►
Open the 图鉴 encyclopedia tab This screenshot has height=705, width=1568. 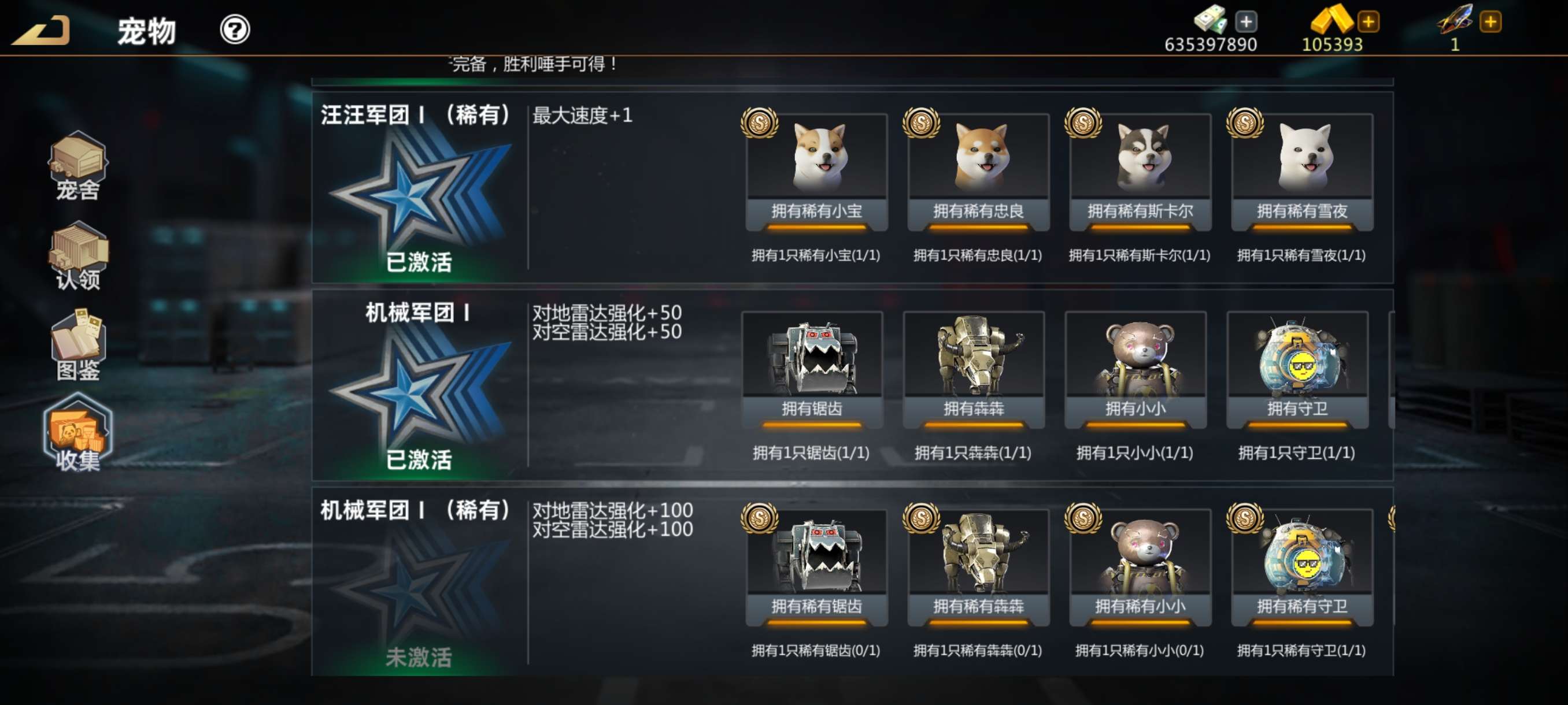click(x=78, y=345)
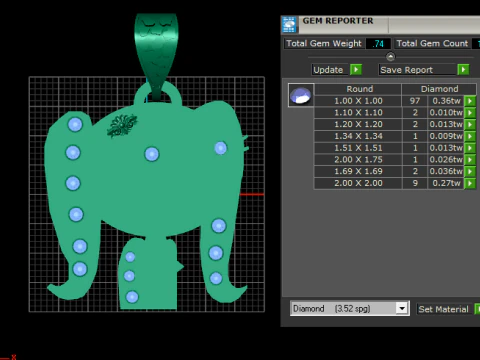Click green arrow for 2.00 X 1.75 row
The width and height of the screenshot is (480, 360).
tap(470, 160)
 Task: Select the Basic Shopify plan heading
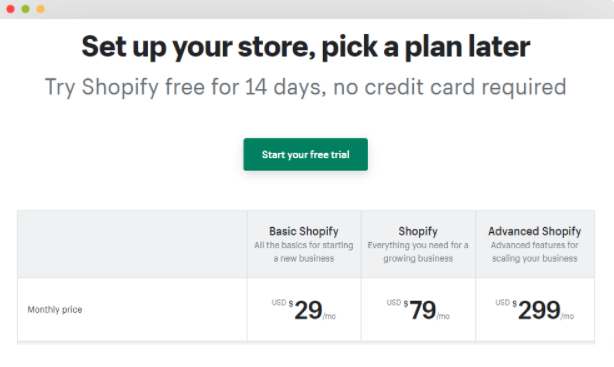[x=303, y=231]
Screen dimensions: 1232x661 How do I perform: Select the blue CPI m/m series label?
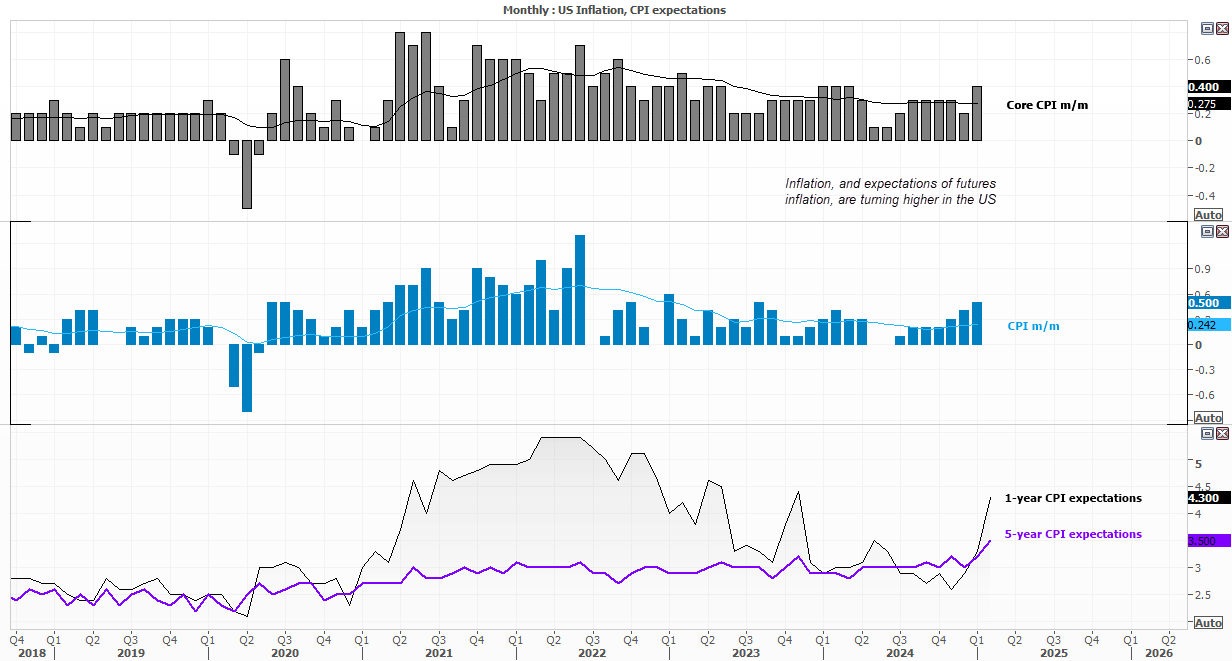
◄
Set down exactly, and only, the lines from the one containing "Task: Select the Basic Shopify plan heading" through the last line of the entries. Pictures do not belong in the copy.

 Task: Select the Basic Shopify plan heading
[x=303, y=231]
Screen dimensions: 1232x661 How do I perform: Select the blue CPI m/m series label?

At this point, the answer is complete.